Hogarth Kingeekuk Sr. Memorial School or Savoonga School is a K-12 school in Savoonga, Alaska. It is a part of the Bering Strait School District.

The school serves as a community center for Savoonga residents. ECI/Hyer Architecture and Interiors built the current school facility, which has asymmetrical trusses and covered entry and exit porches that use Alaska Native-style poles. The building won the merit award from the American Institute of Architects (AIA) Alaska chapter.

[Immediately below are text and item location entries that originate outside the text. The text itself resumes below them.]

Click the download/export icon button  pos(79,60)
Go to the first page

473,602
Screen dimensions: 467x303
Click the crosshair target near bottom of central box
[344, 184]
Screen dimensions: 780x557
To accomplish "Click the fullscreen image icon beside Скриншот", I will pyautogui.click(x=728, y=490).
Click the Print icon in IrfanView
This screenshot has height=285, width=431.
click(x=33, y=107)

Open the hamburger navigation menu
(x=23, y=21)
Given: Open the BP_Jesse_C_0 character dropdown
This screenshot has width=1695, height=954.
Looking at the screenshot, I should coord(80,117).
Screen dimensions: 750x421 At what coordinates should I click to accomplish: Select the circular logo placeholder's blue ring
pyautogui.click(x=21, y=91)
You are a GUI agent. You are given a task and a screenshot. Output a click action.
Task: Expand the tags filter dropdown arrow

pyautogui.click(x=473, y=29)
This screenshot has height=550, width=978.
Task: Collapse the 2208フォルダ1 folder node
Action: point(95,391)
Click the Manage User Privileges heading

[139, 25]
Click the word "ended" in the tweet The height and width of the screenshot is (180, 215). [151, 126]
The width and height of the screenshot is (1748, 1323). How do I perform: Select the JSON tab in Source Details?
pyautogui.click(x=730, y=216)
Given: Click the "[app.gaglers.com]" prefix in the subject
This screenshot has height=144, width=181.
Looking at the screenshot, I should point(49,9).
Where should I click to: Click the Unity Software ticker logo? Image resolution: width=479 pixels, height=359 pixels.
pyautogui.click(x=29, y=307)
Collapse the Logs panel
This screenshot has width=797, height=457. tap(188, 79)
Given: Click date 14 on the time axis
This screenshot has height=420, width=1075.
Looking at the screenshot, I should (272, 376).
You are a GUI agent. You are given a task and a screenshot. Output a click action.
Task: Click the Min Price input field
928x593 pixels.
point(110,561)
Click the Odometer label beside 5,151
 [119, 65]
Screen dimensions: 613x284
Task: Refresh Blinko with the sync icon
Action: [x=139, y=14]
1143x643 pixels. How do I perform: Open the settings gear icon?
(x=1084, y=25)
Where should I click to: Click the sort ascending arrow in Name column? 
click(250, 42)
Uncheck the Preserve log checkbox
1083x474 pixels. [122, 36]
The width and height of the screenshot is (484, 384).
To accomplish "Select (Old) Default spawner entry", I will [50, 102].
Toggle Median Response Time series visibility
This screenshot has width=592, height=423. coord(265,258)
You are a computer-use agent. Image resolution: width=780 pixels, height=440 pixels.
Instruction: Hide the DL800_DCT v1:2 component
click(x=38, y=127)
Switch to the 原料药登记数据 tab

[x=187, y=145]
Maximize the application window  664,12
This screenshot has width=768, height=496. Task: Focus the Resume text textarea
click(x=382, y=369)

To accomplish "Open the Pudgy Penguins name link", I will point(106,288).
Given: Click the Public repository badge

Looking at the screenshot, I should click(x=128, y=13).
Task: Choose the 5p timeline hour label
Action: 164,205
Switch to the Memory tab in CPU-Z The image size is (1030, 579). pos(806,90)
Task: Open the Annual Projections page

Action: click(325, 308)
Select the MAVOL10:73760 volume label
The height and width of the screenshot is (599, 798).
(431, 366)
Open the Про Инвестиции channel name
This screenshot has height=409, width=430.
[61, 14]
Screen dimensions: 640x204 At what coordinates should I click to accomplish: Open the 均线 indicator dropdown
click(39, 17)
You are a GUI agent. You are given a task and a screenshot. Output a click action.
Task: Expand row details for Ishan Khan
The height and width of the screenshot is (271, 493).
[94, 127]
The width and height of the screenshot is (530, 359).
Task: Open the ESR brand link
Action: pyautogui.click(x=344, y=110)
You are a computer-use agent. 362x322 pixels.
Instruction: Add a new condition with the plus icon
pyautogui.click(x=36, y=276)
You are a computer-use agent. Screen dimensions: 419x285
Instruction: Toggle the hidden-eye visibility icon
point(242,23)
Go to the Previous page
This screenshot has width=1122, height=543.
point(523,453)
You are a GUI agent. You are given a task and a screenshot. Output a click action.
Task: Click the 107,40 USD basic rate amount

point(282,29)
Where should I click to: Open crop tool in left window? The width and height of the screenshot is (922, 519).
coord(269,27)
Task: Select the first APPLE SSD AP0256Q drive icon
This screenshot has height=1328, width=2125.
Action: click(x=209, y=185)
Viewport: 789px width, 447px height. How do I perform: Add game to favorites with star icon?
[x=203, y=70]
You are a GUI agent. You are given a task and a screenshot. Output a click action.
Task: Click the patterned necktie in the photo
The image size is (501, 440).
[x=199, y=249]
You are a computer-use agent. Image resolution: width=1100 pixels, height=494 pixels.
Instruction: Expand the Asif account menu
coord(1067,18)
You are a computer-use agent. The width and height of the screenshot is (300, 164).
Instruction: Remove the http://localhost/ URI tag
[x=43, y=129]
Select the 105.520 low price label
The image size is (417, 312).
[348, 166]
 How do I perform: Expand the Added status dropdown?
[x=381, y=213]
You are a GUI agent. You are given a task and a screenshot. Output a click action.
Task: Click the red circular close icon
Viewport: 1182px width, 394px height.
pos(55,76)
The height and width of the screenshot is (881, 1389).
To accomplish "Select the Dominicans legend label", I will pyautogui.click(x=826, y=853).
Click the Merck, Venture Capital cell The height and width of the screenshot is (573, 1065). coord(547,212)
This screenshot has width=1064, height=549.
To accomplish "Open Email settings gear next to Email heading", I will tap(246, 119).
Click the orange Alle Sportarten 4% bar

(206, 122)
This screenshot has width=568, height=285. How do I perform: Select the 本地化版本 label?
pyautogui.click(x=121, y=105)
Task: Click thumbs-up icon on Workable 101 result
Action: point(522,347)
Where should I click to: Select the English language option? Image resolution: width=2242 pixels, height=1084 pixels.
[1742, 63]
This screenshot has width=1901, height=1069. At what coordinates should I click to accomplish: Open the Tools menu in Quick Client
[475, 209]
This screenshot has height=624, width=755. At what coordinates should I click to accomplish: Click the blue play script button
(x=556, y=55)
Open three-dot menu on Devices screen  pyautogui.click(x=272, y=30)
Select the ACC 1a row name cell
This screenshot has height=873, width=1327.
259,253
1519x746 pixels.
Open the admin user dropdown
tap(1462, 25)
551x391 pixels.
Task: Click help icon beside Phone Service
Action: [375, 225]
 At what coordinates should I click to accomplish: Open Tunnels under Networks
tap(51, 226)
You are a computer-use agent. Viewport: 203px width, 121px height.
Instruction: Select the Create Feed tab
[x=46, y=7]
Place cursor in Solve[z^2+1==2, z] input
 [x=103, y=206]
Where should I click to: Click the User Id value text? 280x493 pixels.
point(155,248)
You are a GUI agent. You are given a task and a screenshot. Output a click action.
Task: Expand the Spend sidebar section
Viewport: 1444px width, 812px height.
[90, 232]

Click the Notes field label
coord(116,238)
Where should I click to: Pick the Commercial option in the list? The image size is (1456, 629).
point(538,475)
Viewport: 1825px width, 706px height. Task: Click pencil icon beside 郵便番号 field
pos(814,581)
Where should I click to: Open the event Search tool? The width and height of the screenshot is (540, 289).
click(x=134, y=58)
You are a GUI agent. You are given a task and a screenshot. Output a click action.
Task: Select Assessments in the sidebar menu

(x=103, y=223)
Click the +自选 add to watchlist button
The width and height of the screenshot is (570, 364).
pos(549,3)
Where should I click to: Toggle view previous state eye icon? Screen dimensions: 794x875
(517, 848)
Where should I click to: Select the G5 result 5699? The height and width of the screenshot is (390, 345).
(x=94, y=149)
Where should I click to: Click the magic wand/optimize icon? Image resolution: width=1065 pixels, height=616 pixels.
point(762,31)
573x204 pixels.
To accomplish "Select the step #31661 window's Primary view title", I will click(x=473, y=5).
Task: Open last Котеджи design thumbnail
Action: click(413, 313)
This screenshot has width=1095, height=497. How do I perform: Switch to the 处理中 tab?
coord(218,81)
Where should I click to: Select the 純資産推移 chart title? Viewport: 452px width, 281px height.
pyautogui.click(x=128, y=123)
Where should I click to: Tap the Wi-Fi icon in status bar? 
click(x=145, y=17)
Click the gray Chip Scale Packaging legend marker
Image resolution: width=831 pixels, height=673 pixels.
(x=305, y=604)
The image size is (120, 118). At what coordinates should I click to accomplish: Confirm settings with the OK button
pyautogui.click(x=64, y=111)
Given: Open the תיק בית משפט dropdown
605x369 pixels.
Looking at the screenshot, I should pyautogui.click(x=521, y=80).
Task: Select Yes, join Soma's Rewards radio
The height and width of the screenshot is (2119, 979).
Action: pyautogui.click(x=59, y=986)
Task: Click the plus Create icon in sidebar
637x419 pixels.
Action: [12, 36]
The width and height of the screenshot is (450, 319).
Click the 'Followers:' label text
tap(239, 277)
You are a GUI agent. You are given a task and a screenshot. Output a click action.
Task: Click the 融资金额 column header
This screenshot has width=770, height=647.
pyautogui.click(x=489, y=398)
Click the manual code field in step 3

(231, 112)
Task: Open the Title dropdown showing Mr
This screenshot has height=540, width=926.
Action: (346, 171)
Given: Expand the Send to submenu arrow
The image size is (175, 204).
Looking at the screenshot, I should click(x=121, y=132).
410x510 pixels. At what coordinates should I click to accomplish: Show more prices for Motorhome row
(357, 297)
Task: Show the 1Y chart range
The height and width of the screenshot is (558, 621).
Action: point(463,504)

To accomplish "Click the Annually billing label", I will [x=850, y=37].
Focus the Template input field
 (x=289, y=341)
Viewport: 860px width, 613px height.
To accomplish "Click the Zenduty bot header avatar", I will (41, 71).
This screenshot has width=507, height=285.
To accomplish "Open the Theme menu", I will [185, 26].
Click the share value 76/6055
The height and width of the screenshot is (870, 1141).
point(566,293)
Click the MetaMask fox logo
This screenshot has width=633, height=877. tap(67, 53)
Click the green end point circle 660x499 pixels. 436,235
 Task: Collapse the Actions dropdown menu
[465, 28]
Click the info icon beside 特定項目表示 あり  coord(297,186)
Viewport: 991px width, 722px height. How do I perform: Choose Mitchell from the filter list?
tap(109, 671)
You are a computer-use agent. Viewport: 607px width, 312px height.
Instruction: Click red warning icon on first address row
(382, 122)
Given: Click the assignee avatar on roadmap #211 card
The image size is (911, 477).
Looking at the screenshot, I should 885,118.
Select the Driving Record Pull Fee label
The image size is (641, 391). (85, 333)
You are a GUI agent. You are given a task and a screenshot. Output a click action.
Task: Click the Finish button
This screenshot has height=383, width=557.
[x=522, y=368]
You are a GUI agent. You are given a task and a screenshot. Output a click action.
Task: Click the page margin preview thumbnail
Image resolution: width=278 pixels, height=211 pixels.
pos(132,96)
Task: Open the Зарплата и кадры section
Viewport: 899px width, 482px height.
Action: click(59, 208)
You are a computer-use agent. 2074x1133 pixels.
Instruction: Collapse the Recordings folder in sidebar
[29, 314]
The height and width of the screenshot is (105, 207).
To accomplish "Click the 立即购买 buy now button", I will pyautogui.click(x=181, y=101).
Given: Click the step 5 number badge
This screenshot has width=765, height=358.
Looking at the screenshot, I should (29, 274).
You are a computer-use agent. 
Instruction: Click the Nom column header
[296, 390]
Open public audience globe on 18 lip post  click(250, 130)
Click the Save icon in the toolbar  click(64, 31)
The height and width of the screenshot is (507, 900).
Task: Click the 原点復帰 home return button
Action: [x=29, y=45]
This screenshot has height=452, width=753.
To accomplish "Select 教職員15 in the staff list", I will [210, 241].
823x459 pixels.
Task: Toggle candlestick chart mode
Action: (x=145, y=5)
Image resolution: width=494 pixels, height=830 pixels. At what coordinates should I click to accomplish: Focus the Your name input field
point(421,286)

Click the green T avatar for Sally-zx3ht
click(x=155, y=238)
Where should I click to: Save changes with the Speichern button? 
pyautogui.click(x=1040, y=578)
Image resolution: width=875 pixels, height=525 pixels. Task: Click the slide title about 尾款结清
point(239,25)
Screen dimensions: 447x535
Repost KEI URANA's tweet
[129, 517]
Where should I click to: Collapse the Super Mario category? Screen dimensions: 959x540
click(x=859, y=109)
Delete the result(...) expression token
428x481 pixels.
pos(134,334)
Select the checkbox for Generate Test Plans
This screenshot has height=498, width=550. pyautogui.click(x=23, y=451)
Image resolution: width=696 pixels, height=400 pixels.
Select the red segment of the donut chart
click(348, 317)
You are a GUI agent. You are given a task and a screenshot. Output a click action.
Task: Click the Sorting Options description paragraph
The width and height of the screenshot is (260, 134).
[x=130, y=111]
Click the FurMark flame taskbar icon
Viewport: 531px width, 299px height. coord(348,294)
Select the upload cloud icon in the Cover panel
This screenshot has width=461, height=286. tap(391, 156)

By 2013 the school received a $1 million grant from the federal government's School Improvement Grant (SIG).

==Curriculum==
As of 2013 the curriculum heavily emphasizes mathematics and reading due to influences from the SIG grant, with daily emphasis on each taking up two blocks. As of that year it uses the "Success for All" teaching program and other programs used to raise test scores. The school previously taught a class on Yupik culture and Yupik language but a lack of students enrolling in the class was one reason for its cancellation.

==Academic performance==
In 2003 9% of the students were proficient in Alaska state reading tests. By 2011 this increased to 29%.

From 2003 to 2013 the attendance rate declined; many students who needed to work to support the families felt stymied by an increase in the school year and school day that was mandated by the federal government. As of 2013 the attendance rate was 85%. Rates of students graduating from school decreased during the same period.

==Teaching staff==
As of 2013 the administrative staff and the head teachers were White Americans; a lack of local Alaska natives with university educations meant that the school district recruited staff from the Lower 48. Each class had a teacher's aide who was Yupik.